THE RECORDS start

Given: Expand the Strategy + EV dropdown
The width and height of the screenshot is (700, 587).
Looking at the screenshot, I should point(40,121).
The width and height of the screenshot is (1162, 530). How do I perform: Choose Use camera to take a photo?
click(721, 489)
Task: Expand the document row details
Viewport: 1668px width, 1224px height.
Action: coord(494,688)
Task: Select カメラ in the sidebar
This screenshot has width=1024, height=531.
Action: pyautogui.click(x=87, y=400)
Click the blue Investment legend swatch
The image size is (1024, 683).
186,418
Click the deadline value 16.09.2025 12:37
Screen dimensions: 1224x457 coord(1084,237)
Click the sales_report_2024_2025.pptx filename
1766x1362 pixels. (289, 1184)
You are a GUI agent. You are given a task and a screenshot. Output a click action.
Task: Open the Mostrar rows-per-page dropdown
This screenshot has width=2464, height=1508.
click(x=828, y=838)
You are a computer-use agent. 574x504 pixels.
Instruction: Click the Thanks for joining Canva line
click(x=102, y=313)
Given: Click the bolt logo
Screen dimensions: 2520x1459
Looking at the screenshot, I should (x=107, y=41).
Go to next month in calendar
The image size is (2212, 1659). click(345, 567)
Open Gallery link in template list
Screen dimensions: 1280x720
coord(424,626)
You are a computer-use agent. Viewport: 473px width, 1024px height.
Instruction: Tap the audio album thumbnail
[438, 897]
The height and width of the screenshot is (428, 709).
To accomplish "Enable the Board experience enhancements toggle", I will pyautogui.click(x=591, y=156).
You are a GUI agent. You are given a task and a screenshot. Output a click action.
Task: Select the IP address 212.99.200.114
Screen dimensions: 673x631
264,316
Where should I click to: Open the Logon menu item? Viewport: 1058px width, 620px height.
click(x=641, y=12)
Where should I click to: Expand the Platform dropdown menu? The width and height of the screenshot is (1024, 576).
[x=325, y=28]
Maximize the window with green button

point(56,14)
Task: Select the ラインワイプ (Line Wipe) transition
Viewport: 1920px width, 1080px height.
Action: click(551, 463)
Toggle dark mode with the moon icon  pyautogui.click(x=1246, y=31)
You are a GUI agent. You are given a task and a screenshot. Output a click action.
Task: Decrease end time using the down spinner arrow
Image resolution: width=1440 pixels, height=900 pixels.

THE RECORDS end

Lay out everything from the start of the items down to the line containing "Action: coord(494,688)" as a two-column CSV with the headers item and answer. Give one row per item, with its text and its answer each in a single quoted field and line breaks replaced by spaces.

### SOLVED EXERCISE
item,answer
"Given: Expand the Strategy + EV dropdown The width and height of the screenshot is (700, 587).","Looking at the screenshot, I should point(40,121)."
"The width and height of the screenshot is (1162, 530). How do I perform: Choose Use camera to take a photo?","click(721, 489)"
"Task: Expand the document row details Viewport: 1668px width, 1224px height.","Action: coord(494,688)"